Mocca led off through the corridors of the palace. As they approached a courtyard that opened out to one of the gardens, Amanda’s nose was assaulted by a revolting smell. She refrained from comment but she privately decided the sewerage system urgently needed updating.
Mocca threw open the door to a room that overlooked the courtyard and stood back for Amanda to see the occupant. The stench was dreadful.
‘We painted him with asafoetida,’ Mocca proudly announced. ‘He can’t stand the smell of himself and no-one else can, either. It is the vilest-smelling naturally occurring substance on the planet. Wasn’t that a great punishment?’
Charles Arnold was a pitiable sight. He fell to his knees in a grovelling plea for mercy. ‘Mandy, for God’s sake! Please do something! Help me!’
She fought for breath. ‘Mocca...’ she gasped, unable to share his boyish delight in the retribution taken, even though it certainly was a powerful deterrent to any human intercourse at all. Charles Arnold did deserve to know what it was like to have nastiness heaped upon him. Nevertheless, enough was enough! ‘Take him away...and let him wash it off,’ she choked out.
‘Oh, thank you, Mandy. Thank you, thank you, thank you,’ Charles Arnold raved, clearly at the end of his tether.
Amanda was sharply reminded of the abuse she had suffered from him. ‘In future, Charles, please remember that my name is Amanda, not Mandy.’
‘Princess Amanda,’ Mocca corrected, ‘and very soon to be Her Majesty,’ he added for good measure. Then he clapped his hands and the bodyguards started streaming in from the courtyard. ‘Okay, boys,’ he said cheerfully. ‘Take him away and throw him into the well from which no-one ever returns.’
‘No, no, no!’ Amanda cried. ‘I meant take him away and give him a scrubbing brush and strong soaps and deodorants...’ She gasped for breath again.
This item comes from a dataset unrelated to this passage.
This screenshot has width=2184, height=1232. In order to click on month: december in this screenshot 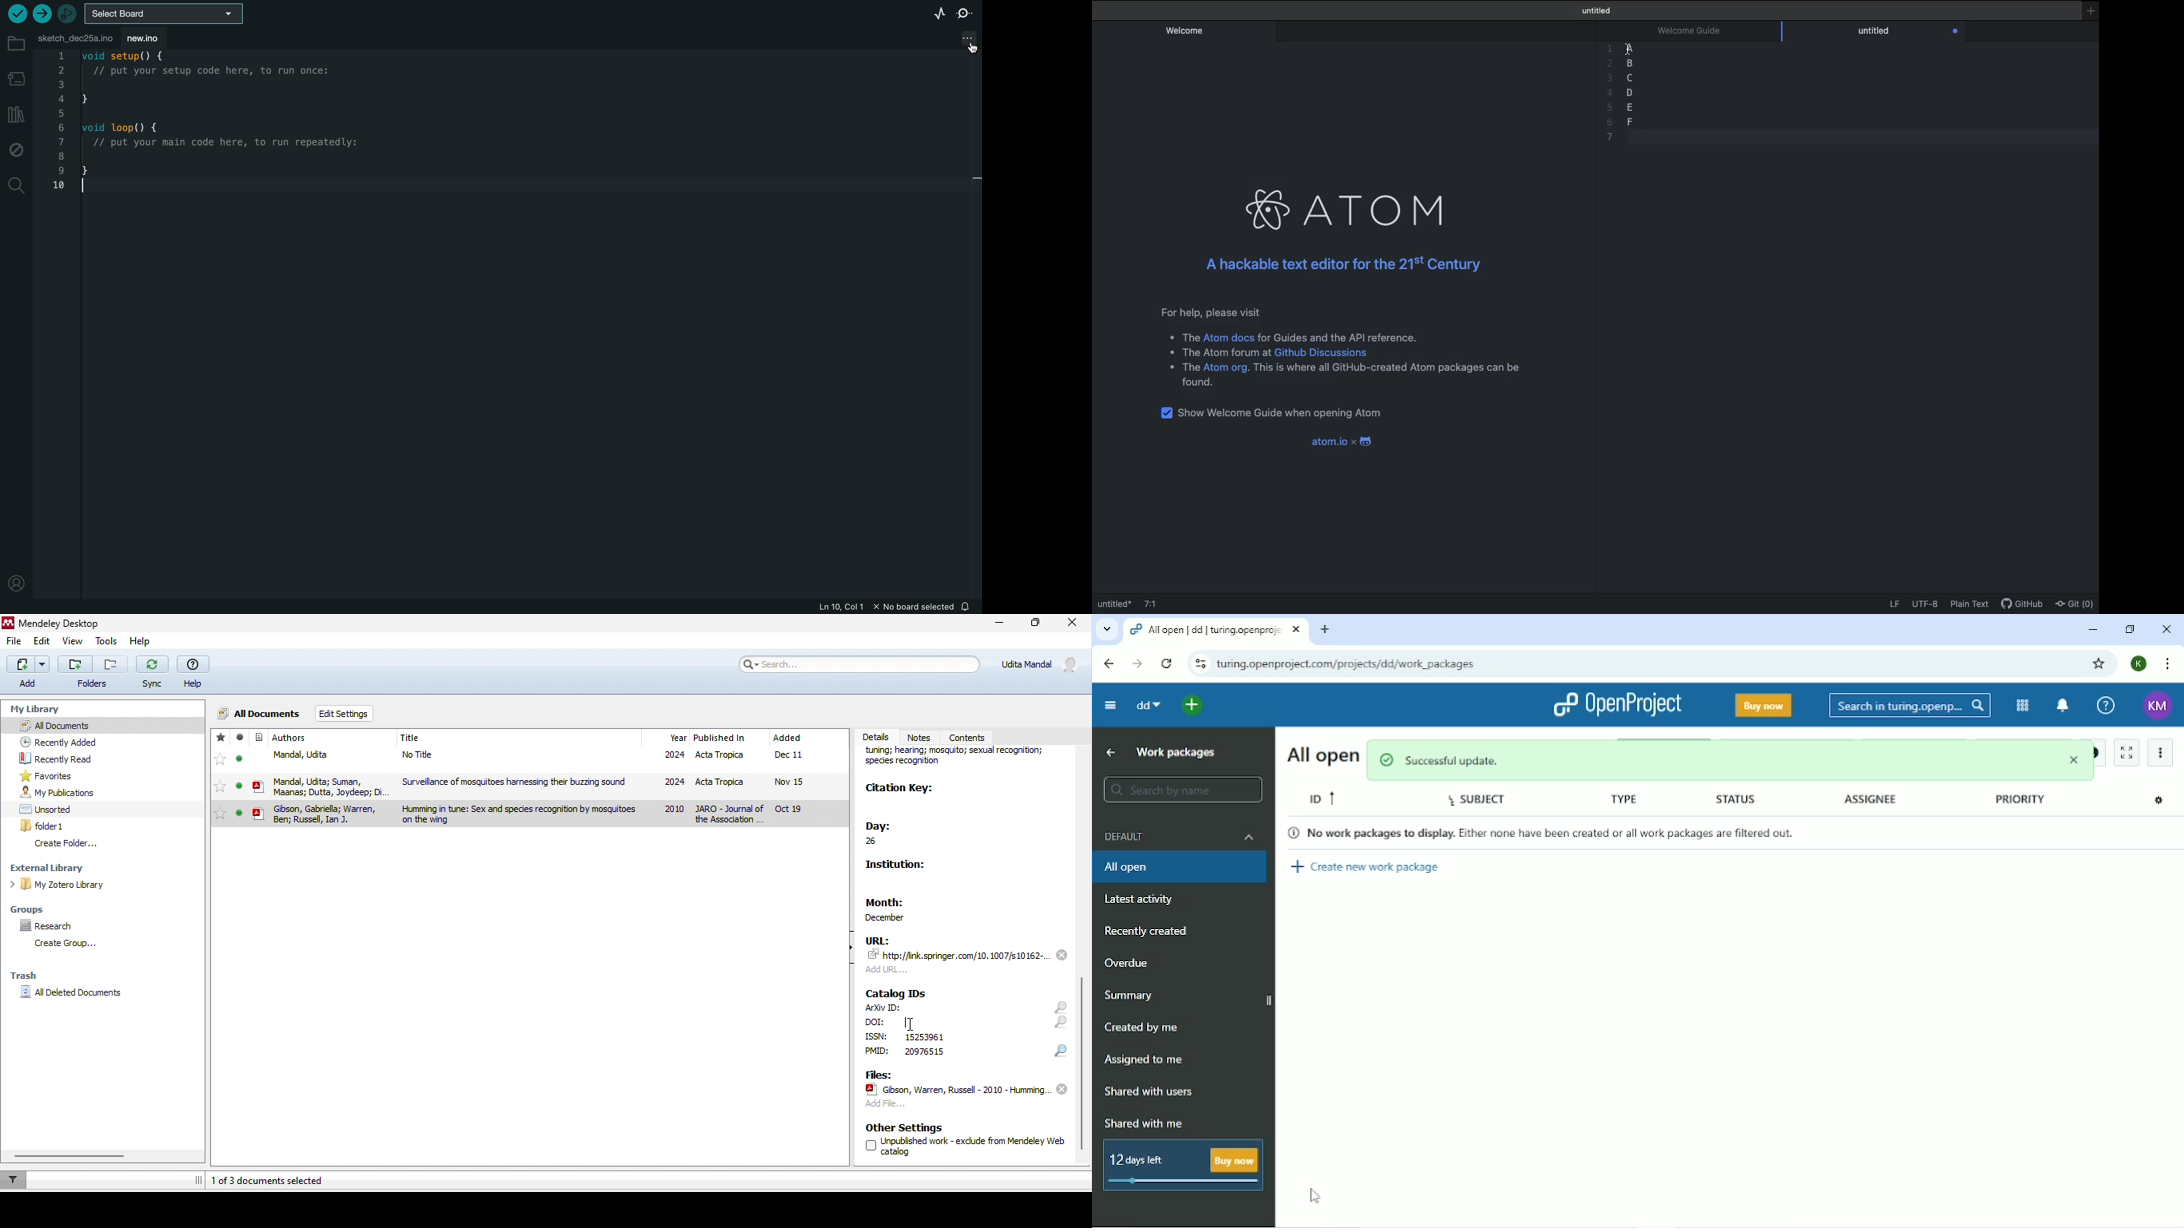, I will do `click(900, 905)`.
The smell was suffocating. ‘I’m sorry, Charles. You are the most offensive person it’s ever been my displeasure to meet. Please learn from this experience and treat people decently in the future. I must go now.’
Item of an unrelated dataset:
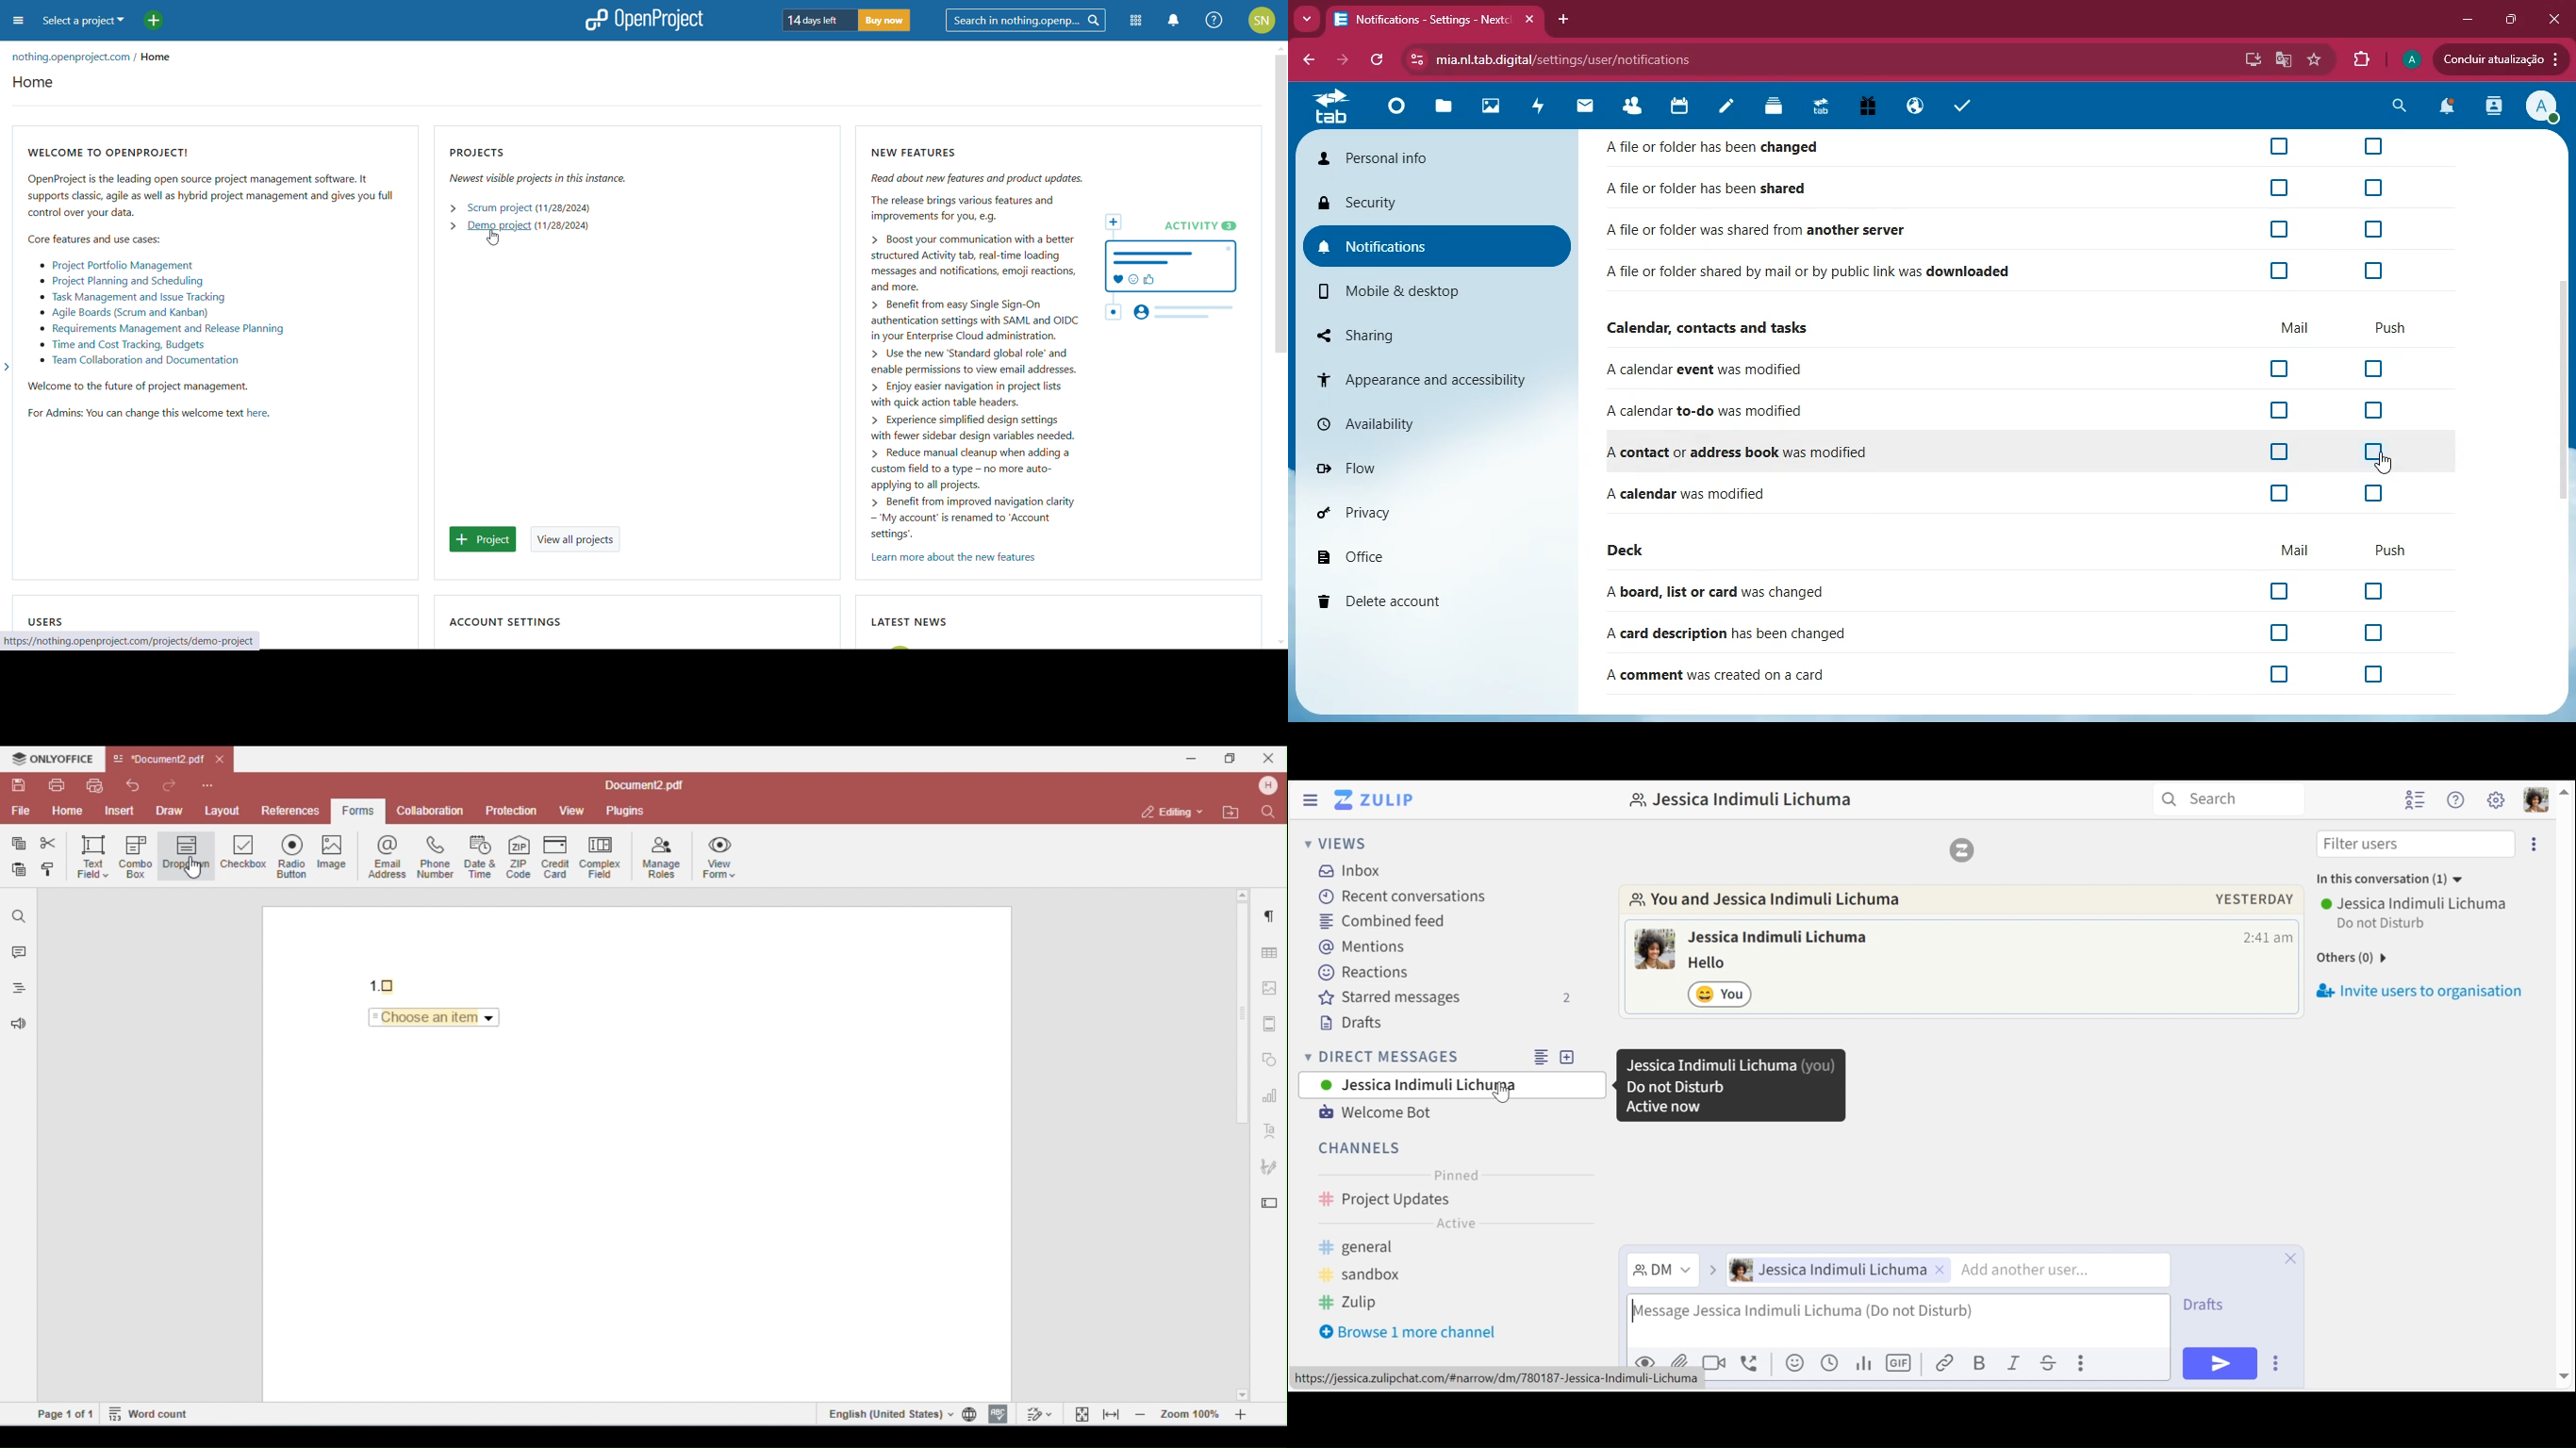  Describe the element at coordinates (1436, 375) in the screenshot. I see `appearance and accessibility` at that location.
Xa Shiraq took her arm and gave a stern, finishing touch to her command. ‘When he is deodorised, Mocca, he is to leave Xabia and never return.’
‘Perhaps he need not wash until we see him over the border, Your Excellency,’ Mocca suggested eagerly.
Xa Shiraq curbed his enthusiasm. ‘Do as your princess commands, Mocca.’
‘Yes, yes! Her will is my will. Your will is my will, oh, most gracious and generous...’
‘How much did you pay him?’ Amanda muttered as Xa Shiraq swept her away from the putrid area.
He chuckled. ‘Such an enterprising young man deserves a reward. He turned a problem into a triumph for you, my love. The populace of Alcabab have taken you into their hearts. There is no greater joy than pelting camel dung at someone who richly deserves it. Perhaps Mocca has even given birth to a future legend. The filthy-tongued foreigner who denigrated the beauty of the Queen...’
* * *
Much later that evening Amanda was with Xa Shiraq in his private apartment. She was comfortably curled up on one of the blue velvet sofas as she questioned him about the guests who would be attending their wedding.
‘Did you realise that Jebel Haffa is not on the list?’ she asked, puzzled by the omission.
Xa Shiraq gave her a bemused little smile. ‘I as good as told you, that night in the tent outside the village of Tirham, that Jebel Haffa does not exist.’
Amanda shook her head in astonishment. ‘The second most important man in Xabia does not exist?’ she repeated incredulously.
‘It goes a long way back to the time of troubles. I needed someone who was absolutely loyal to me, whom I could always trust. There was no such person I could find. I invented Jebel Haffa.’
‘You said he was part of you,’ Amanda mused, more to herself than to him. She realised now how truly he had expressed himself.
‘It is why I have had to live a rather reclusive life,’ he explained. ‘So I could play both roles as necessary. It made a legend live. It made Xabians feel doubly secure.’
The man who was never seen, Amanda thought, except in a black cloak and hood that kept his face in shadow. ‘And no-one knows of this?’ she asked.
‘Not even Kozim.’
‘So how will you explain his absence from the wedding?’
‘It will be Jebel Haffa’s duty to look after the realm during the period of our marriage and honeymoon. When we return, Jebel Haffa will have to die. He has served his functi
on, the role he had to play.’
‘I don’t want Jebel Haffa to die,’ Amanda said. ‘He was a wonderful person. He was part of you. Can’t he be retired to his country estates?’
Xa Shiraq gave her a rueful smile. ‘Enough,’ he said. ‘You shall have your way. When we return, we will mutually decide Jebel Haffa’s fate.’